Stored items:
>> Begin

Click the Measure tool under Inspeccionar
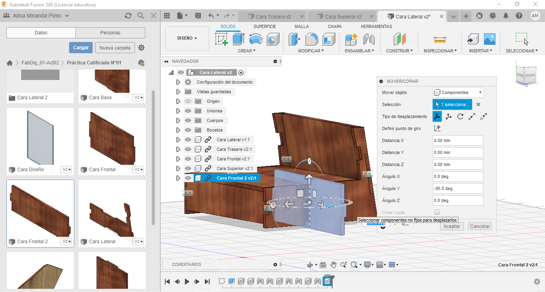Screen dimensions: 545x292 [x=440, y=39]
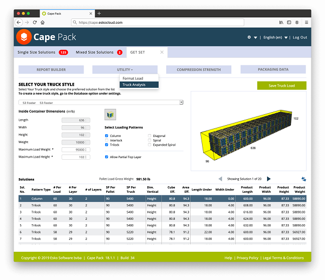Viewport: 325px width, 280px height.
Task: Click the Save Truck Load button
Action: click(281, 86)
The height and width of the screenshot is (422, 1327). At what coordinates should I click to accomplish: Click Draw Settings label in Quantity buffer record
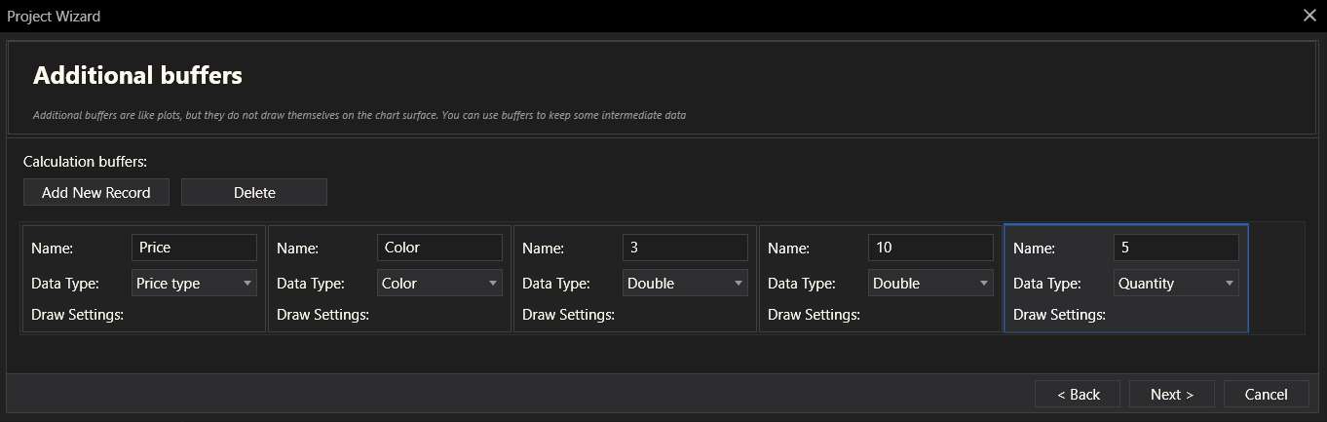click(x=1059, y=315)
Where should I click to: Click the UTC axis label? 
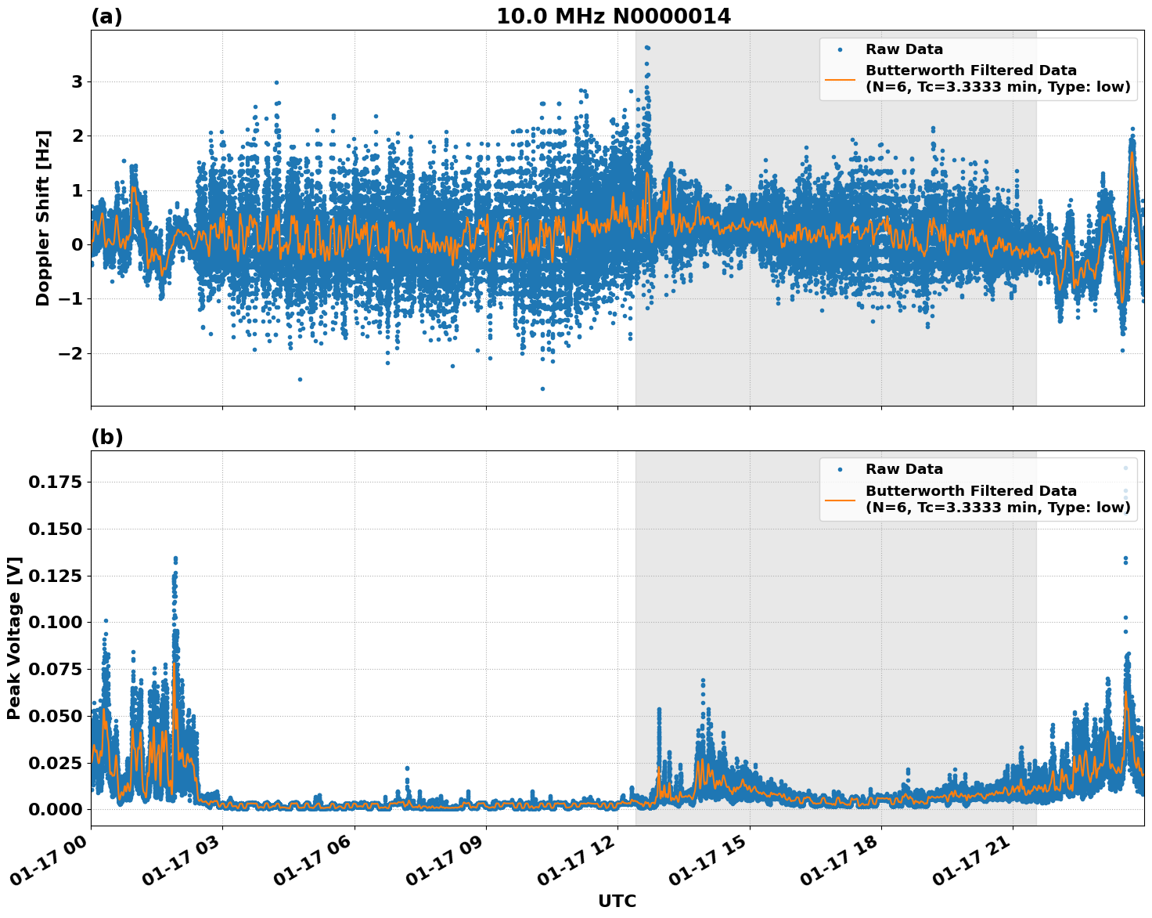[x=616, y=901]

>> End

[Instructions to follow]: Rewrite every line of the data, requests included, from the line containing "The height and" through the end of the data, inclusive, and leave out the pictures. Multiply each coordinate in the answers by 1.1 and round to whole numbers, with halves rounding up.

[Full output]:
The height and width of the screenshot is (422, 1327). At what coordinates should I click to accomplish: Click Draw Settings label in Quantity buffer record
click(x=1165, y=347)
Where should I click to: Click the UTC axis label? 
[x=678, y=991]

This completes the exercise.